*** Opening STORED DATA ***

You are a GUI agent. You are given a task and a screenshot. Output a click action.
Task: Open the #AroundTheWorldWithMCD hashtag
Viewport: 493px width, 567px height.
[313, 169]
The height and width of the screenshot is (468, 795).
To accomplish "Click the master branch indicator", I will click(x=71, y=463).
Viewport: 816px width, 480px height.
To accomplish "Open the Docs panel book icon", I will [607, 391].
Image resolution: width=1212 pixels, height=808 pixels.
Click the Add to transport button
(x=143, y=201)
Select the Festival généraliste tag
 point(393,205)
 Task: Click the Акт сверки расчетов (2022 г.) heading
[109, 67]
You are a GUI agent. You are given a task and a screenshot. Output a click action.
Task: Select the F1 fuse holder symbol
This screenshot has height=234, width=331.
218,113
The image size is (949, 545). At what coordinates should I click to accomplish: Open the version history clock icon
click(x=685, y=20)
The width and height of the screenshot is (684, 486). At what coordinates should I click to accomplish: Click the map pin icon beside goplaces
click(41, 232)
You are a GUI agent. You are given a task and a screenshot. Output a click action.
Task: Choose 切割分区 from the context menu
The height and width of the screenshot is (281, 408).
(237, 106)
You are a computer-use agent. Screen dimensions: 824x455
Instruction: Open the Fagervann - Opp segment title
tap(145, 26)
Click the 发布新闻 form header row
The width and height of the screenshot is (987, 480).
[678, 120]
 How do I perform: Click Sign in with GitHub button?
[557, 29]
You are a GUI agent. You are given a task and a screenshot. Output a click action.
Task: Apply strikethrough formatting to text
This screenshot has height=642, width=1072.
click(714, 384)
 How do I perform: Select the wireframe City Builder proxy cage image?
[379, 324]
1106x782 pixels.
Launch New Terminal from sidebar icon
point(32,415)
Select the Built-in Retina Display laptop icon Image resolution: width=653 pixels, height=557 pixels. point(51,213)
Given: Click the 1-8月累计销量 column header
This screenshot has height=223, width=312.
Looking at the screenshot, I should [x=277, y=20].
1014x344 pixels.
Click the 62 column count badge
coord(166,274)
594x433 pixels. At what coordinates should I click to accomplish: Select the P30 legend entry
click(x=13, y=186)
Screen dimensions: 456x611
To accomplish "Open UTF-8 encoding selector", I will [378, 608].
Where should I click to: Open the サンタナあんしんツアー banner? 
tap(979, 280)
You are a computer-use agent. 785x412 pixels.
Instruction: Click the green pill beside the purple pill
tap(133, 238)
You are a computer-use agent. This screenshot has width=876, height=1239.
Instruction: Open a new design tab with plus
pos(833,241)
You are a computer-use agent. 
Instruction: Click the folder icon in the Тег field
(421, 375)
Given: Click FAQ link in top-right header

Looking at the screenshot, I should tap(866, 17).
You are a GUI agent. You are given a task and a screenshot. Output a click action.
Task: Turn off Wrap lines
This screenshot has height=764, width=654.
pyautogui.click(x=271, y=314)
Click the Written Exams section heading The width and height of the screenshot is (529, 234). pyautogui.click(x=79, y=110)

*** Closing STORED DATA ***

REQUIRED WORK:
Without altering a single word, write out the whole listing.

TASK SOLUTION:
You are a GUI agent. You are given a task and a screenshot. Output a click action.
Task: Open the #AroundTheWorldWithMCD hashtag
Viewport: 493px width, 567px height.
[313, 169]
The height and width of the screenshot is (468, 795).
To accomplish "Click the master branch indicator", I will click(x=71, y=463).
Viewport: 816px width, 480px height.
To accomplish "Open the Docs panel book icon", I will [607, 391].
Image resolution: width=1212 pixels, height=808 pixels.
Click the Add to transport button
(x=143, y=201)
Select the Festival généraliste tag
 point(393,205)
 Task: Click the Акт сверки расчетов (2022 г.) heading
[109, 67]
You are a GUI agent. You are given a task and a screenshot. Output a click action.
Task: Select the F1 fuse holder symbol
This screenshot has height=234, width=331.
218,113
The image size is (949, 545). At what coordinates should I click to accomplish: Open the version history clock icon
click(x=685, y=20)
The width and height of the screenshot is (684, 486). At what coordinates should I click to accomplish: Click the map pin icon beside goplaces
click(41, 232)
You are a GUI agent. You are given a task and a screenshot. Output a click action.
Task: Choose 切割分区 from the context menu
The height and width of the screenshot is (281, 408).
(237, 106)
You are a computer-use agent. Screen dimensions: 824x455
Instruction: Open the Fagervann - Opp segment title
tap(145, 26)
Click the 发布新闻 form header row
The width and height of the screenshot is (987, 480).
[678, 120]
 How do I perform: Click Sign in with GitHub button?
[557, 29]
You are a GUI agent. You are given a task and a screenshot. Output a click action.
Task: Apply strikethrough formatting to text
This screenshot has height=642, width=1072.
click(714, 384)
 How do I perform: Select the wireframe City Builder proxy cage image?
[379, 324]
1106x782 pixels.
Launch New Terminal from sidebar icon
point(32,415)
Select the Built-in Retina Display laptop icon Image resolution: width=653 pixels, height=557 pixels. point(51,213)
Given: Click the 1-8月累计销量 column header
This screenshot has height=223, width=312.
Looking at the screenshot, I should [x=277, y=20].
1014x344 pixels.
Click the 62 column count badge
coord(166,274)
594x433 pixels. At what coordinates should I click to accomplish: Select the P30 legend entry
click(x=13, y=186)
Screen dimensions: 456x611
To accomplish "Open UTF-8 encoding selector", I will [378, 608].
Where should I click to: Open the サンタナあんしんツアー banner? 
tap(979, 280)
You are a computer-use agent. 785x412 pixels.
Instruction: Click the green pill beside the purple pill
tap(133, 238)
You are a computer-use agent. This screenshot has width=876, height=1239.
Instruction: Open a new design tab with plus
pos(833,241)
You are a computer-use agent. 
Instruction: Click the folder icon in the Тег field
(421, 375)
Given: Click FAQ link in top-right header

Looking at the screenshot, I should tap(866, 17).
You are a GUI agent. You are given a task and a screenshot. Output a click action.
Task: Turn off Wrap lines
This screenshot has height=764, width=654.
pyautogui.click(x=271, y=314)
Click the Written Exams section heading The width and height of the screenshot is (529, 234). pyautogui.click(x=79, y=110)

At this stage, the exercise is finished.